The WJC reported this week that it discovered the activities of the Wallenberg- owned bank while searching recently declassified U.S. intelligence files for information concerning the whereabouts of assets of Holocaust victims that are believed to be in Swiss bank accounts.

The Wallenberg documents shed lights on “Sweden’s involvement with and collaboration with the Nazis during the war,” Steinberg said. “Sweden is clearly emerging as one of the places where the Nazis moved assets.”

According to the documents, the Enskilda Bank, owned by Jacob and Marcus Wallenberg, Raoul’s uncles, dealt in large black market operations, money laundering and concealing German investments in the Unites States.

The documents also contain evidence disproving the belief in some circles that Marcus Wallenberg was on the side of the Allies. He traveled to the United States in 1940 on behalf of German interests to buy back a block of German securities being held by America, according to the documents.

The disclosed information about the collaboration between the Nazi regime and Marcus and Jacob Wallenberg suggests a reason for the feeble attempts to find their nephew.

“It’s long been out there that the Wallenberg family in Stockholm apparently did very little to locate Raoul after his disappearance into the Soviet gulag in January 1945,” Steinberg said.
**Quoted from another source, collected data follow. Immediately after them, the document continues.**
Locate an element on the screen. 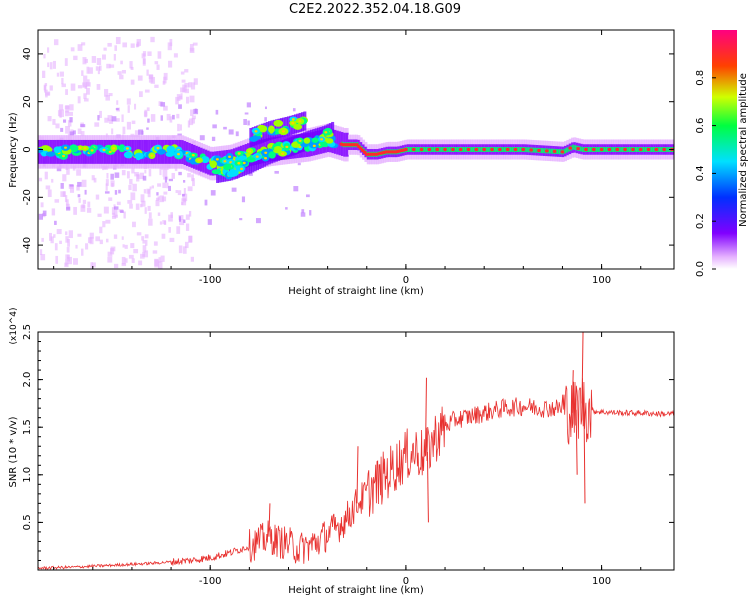 This screenshot has width=750, height=600. y-tick-label: 0 is located at coordinates (28, 149).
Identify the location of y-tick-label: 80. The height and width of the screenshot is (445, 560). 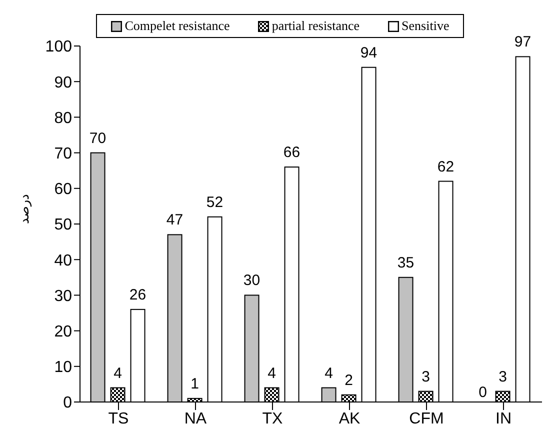
(63, 118).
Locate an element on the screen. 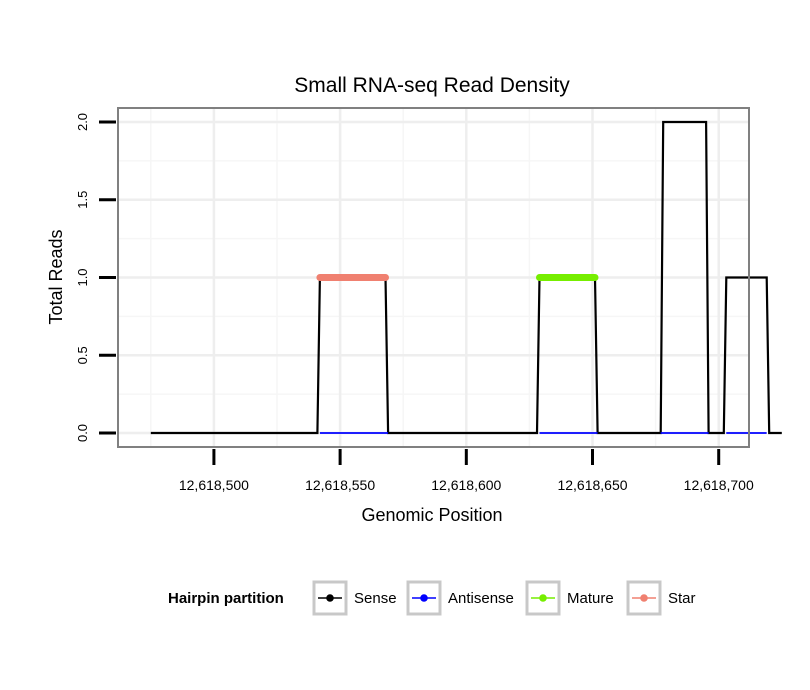 The image size is (810, 690). y-tick-label: 1.5 is located at coordinates (82, 200).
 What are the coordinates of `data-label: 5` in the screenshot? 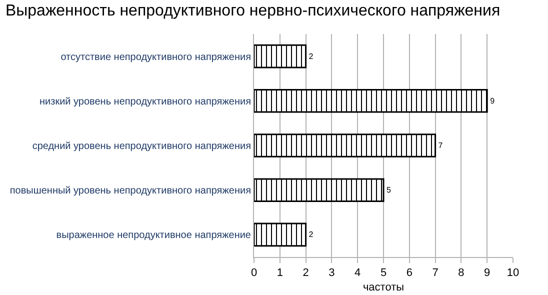 It's located at (389, 190).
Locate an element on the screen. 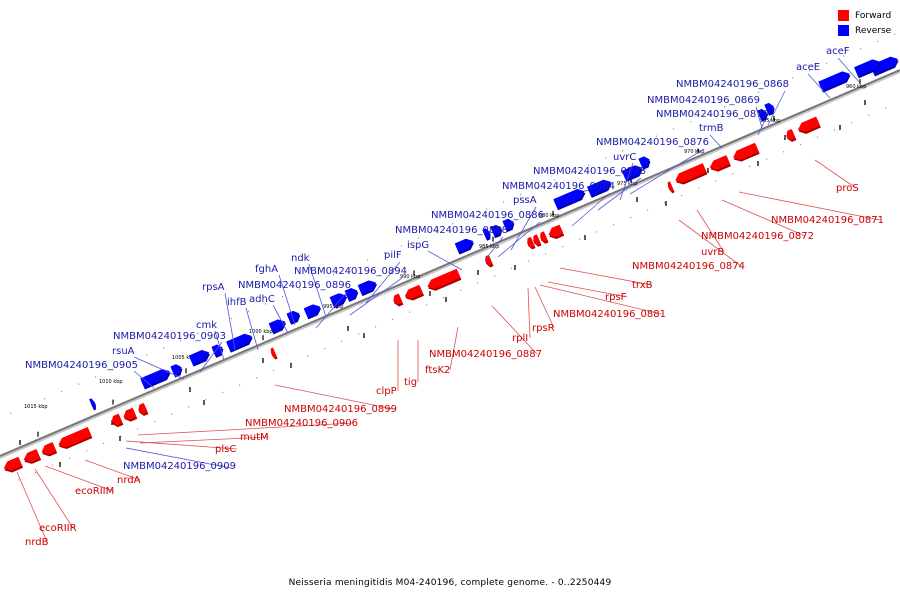 The height and width of the screenshot is (600, 900). reverse-gene-label: NMBM04240196_0876 is located at coordinates (652, 142).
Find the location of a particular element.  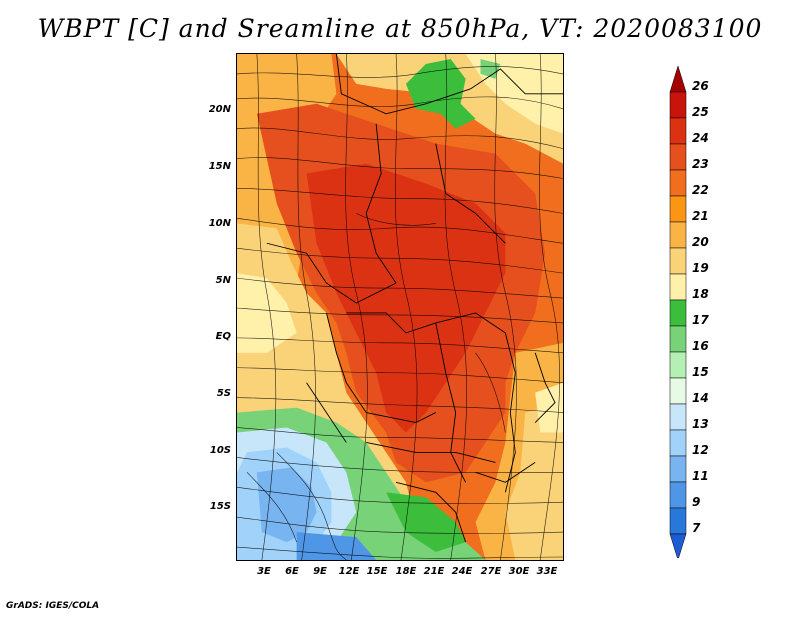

Stationed in Budapest, Raoul Wallenberg helped to save some 20,000 Jews from deportation to Nazi death camps. He was arrested by Soviet occupation forces in January 1945.

The Soviet authorities maintained that Raoul Wallenberg died in prison in 1947, but others have claimed that he was alive as the 1980s. U.S. News & World Report reported earlier this month that newly unearthed documents showed that Raoul Wallenberg spied for an agency that was a predecessor of the CIA.